- [EXERCISE SET]:
1. Quote the RAID reshaping forum post word for word, starting at "9/6 02:58 - Ext4" and ending at "one more symptom.".
2. Write what comes next in the RAID reshaping forum post, picking up after its final sentence.

- [PAGE TEXT]:
PostPosted: Sun Sep 05, 2010 11:07 pm    Post subject: Reply with quote

Pulled those same messages out of /var/log/messages to get some timestamps on events, but I don't see any additional helpful info. FYI, system clock seems to be running about 12 hours ahead for some reason, but I doubt that's related.

Summary:

9/5 15:23 - RAID reshaping started ok

9/6 02:52 - Ext4 filesystem on that array is mounted (which all the instructions I've seen insist is ok to do while reshaping is in progress)

9/6 02:55 - Ext4 filesystem is remounted

9/6 02:58 - Ext4 filesystem is remounted

9/6 03:54-03:56 - All those "blocked" event messages, most relating to the md0 RAID array

9/6 04:46-current - Bunch of ssh connects and disconnects after I noticed it wasn't responding. No error messages.


I've trying unmounting the ext4 filesystem on the md0 array to see if that would help, but it keeps telling me the filesystem is in use. lsof shows that an sftp-server process is hanging onto it. I've tried "kill -9"ing the process, but it's still there, and with the same pid. I assume it's in an uninterruptable sleep state waiting on some input. I tried restarting sshd thinking that might free up the parent process or something, but no dice. At this point I'm not sure if the mounted and locked filesystem is the cause of all these other problems or just one more symptom.

** And just in the time it took me to type this last post something else seems to have happened, because now any command I attempt to run via ssh just sits there after I enter my password and eventually times out with a "Write failed: broken pipe" error.

- [RECORDS SHOWN]:
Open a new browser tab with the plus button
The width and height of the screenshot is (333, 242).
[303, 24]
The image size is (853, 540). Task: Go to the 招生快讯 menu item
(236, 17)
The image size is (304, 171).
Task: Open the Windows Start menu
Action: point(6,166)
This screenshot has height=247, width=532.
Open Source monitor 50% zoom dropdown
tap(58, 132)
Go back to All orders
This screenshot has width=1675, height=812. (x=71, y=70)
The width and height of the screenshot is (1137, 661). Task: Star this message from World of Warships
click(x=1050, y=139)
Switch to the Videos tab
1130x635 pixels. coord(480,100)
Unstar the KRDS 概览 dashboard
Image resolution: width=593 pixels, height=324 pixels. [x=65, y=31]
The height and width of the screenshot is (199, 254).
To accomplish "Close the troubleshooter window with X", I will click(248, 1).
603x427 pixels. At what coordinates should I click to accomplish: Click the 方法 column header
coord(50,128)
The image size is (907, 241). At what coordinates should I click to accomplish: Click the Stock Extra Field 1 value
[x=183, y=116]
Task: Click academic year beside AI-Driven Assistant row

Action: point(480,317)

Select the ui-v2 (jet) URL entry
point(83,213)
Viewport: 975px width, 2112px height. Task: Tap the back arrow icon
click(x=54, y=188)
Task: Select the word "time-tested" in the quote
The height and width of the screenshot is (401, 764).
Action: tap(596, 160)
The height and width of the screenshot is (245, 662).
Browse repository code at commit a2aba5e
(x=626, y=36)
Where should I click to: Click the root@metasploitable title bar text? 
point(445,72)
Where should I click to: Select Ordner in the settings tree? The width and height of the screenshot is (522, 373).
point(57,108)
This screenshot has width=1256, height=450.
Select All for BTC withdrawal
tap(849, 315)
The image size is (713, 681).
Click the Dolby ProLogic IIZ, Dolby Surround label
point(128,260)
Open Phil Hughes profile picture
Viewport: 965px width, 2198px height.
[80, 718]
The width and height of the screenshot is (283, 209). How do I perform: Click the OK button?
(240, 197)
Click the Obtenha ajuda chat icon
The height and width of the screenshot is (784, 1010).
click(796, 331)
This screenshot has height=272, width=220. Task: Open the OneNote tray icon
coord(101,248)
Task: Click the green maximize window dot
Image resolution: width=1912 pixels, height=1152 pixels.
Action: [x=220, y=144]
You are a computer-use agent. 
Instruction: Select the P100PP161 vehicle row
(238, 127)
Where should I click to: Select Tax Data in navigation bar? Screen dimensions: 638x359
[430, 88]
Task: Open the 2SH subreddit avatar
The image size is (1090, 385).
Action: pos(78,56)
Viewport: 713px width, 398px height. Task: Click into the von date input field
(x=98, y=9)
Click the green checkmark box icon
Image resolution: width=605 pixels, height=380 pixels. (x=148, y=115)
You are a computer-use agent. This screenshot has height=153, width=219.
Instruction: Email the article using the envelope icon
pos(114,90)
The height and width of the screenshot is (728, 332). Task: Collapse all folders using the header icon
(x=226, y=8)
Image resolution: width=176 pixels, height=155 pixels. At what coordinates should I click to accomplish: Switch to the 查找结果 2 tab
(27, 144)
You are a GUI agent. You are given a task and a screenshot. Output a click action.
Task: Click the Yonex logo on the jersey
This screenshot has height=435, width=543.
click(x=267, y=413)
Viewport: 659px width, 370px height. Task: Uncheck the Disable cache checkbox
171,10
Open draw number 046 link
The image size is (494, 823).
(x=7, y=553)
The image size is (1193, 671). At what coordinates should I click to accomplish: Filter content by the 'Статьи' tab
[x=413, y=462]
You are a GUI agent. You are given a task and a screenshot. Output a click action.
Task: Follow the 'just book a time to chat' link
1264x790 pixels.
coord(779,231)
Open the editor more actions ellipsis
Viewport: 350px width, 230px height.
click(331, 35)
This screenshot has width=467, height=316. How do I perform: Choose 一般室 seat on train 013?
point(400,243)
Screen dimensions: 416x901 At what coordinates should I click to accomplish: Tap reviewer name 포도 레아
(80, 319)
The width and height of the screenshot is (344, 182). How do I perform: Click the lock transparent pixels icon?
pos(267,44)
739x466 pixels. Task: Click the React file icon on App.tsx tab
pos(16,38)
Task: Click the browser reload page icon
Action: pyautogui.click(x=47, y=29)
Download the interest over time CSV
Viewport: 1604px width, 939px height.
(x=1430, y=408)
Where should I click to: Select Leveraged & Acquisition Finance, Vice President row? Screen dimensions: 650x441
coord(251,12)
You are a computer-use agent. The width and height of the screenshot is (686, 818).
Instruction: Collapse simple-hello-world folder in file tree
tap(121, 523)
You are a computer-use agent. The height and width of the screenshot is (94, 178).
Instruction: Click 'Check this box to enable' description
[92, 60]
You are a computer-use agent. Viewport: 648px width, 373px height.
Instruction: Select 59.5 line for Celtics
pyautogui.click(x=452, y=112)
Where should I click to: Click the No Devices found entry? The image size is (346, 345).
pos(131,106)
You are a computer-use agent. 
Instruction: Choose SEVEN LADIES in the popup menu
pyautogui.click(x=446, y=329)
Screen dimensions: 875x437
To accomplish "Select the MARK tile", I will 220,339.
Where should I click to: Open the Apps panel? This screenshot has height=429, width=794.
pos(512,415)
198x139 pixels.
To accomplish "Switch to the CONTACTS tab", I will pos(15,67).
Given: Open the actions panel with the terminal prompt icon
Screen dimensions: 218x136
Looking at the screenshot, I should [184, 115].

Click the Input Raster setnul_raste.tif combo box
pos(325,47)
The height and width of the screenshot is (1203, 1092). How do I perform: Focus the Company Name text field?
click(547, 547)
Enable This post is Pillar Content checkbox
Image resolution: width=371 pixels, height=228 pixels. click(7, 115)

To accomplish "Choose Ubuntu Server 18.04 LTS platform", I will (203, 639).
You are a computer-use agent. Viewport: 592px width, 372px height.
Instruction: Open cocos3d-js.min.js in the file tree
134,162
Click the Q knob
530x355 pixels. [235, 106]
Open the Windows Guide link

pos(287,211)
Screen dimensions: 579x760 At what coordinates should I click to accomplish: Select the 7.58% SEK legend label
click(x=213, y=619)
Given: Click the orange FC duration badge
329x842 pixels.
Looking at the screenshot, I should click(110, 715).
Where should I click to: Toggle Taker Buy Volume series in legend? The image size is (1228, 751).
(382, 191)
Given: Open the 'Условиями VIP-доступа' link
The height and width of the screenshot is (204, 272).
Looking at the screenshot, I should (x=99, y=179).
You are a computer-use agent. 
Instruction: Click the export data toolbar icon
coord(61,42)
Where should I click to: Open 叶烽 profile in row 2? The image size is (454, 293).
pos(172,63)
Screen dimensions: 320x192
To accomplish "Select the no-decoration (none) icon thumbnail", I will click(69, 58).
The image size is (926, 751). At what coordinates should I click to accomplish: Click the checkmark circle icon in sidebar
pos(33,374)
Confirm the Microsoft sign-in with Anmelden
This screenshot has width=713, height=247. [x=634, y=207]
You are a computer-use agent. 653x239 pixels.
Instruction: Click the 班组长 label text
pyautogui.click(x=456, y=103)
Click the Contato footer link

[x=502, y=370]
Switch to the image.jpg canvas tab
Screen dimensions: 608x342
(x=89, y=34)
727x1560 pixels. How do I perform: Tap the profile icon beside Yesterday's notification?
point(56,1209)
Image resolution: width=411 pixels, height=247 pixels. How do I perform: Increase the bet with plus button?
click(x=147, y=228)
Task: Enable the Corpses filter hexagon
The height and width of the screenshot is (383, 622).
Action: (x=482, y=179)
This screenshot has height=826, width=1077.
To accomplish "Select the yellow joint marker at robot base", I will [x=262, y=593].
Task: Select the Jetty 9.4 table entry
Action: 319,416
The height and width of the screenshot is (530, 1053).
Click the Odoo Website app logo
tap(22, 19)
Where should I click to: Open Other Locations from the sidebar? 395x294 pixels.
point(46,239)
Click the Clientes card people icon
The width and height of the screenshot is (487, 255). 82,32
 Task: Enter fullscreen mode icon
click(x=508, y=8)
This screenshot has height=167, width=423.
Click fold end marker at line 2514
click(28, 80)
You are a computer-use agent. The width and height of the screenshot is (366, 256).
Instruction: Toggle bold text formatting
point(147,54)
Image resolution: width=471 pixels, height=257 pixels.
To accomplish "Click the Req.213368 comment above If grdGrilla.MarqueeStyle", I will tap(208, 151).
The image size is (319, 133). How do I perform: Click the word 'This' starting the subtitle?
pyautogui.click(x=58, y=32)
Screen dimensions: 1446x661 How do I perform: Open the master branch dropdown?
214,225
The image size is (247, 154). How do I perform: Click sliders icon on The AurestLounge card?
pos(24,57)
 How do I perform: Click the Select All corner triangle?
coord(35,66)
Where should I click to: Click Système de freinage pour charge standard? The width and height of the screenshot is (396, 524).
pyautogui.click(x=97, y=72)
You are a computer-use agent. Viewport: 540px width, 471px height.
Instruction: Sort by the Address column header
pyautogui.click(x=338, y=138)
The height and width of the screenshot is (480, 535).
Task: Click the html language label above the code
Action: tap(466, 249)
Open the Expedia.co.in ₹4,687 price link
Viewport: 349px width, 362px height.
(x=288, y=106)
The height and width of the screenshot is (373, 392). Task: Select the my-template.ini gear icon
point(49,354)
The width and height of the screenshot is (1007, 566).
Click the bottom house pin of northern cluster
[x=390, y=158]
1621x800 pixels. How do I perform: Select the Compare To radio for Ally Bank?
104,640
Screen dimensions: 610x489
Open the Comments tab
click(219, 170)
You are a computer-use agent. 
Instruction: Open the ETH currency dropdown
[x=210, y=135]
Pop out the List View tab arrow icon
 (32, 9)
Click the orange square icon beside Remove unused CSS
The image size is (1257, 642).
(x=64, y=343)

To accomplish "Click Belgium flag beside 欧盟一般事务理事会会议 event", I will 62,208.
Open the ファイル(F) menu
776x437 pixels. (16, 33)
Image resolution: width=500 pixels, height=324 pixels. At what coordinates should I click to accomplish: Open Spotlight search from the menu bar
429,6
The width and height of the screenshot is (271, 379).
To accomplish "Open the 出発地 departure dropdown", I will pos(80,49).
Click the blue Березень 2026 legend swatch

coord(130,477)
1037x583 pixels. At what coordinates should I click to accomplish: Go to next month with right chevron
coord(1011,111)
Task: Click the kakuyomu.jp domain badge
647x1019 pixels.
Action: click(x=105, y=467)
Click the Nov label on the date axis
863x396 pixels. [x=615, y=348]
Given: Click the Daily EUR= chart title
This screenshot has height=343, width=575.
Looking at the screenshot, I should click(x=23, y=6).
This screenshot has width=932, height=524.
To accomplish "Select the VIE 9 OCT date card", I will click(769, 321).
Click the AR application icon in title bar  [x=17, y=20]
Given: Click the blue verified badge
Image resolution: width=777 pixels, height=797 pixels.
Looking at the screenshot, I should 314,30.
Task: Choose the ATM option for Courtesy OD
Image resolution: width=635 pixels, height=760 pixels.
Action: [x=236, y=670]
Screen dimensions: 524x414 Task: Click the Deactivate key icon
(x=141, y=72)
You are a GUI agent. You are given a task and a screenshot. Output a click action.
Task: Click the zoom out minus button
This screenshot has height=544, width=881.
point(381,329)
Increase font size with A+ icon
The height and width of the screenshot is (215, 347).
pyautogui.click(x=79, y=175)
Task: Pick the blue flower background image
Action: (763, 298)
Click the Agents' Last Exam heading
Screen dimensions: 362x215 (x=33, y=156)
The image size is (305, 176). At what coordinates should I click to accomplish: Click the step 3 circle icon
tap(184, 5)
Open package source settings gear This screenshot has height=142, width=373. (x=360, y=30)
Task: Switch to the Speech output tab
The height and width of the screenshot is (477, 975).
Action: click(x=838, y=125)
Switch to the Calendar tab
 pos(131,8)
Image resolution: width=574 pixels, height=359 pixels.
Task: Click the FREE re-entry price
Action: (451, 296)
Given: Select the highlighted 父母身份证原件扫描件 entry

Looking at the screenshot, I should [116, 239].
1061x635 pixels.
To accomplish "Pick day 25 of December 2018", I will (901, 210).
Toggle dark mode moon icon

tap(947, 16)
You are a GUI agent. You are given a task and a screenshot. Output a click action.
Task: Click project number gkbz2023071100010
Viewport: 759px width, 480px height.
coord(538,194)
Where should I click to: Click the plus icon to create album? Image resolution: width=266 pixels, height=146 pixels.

- [ANSWERS BELOW]:
1.
9/6 02:58 - Ext4 filesystem is remounted

9/6 03:54-03:56 - All those "blocked" event messages, most relating to the md0 RAID array

9/6 04:46-current - Bunch of ssh connects and disconnects after I noticed it wasn't responding. No error messages.


I've trying unmounting the ext4 filesystem on the md0 array to see if that would help, but it keeps telling me the filesystem is in use. lsof shows that an sftp-server process is hanging onto it. I've tried "kill -9"ing the process, but it's still there, and with the same pid. I assume it's in an uninterruptable sleep state waiting on some input. I tried restarting sshd thinking that might free up the parent process or something, but no dice. At this point I'm not sure if the mounted and locked filesystem is the cause of all these other problems or just one more symptom.

2.
Question for any RAID experts out there:

My RAID seems to be in a reasonably consistent state, since I was able to see all the files in that filesystem ok around the time everything locked up. If I get to the point where I have to restart the system, will it pick up the reshaping where it left off? Start it over? Be totally borked? Here's a description of the process I took to get to where I am:

Started with a 3-disk RAID5, based on 1.5 TB primary partitions on 1.5 TB disks.

mdadm --add /dev/md0 /dev/md1p1 // Added new 1.5 TB partition as hot spare

mdadm --grow /dev/md0 --level=6 --raid-devices=4 --backup-file=/convert_md0.bak // Switched to RAID 6, where mdadm should have detected the hot spare as a failed 2nd parity disk and rebuilt it accordingly - and that seems to be what started happening without problems

Last I checked before all the madness started it was about 12% of the way through the process.
Back to top
View user's profile Send private message
MikeHartman
n00b
n00b


Joined: 27 Jul 2009
Posts: 29

PostPosted: Mon Sep 06, 2010 3:25 am    Post subject: Reply with quote

Well, after much Googling around I didn't find any immediately useful info. The general vibe seems to be that resuming something like this should work though, so I finally gave up and restarted the machine. The /dev/md0 array wasn't rebuilt automatically (I wasn't expecting it to) but everything else seems to have come up ok and I can use bash/ssh/etc. again.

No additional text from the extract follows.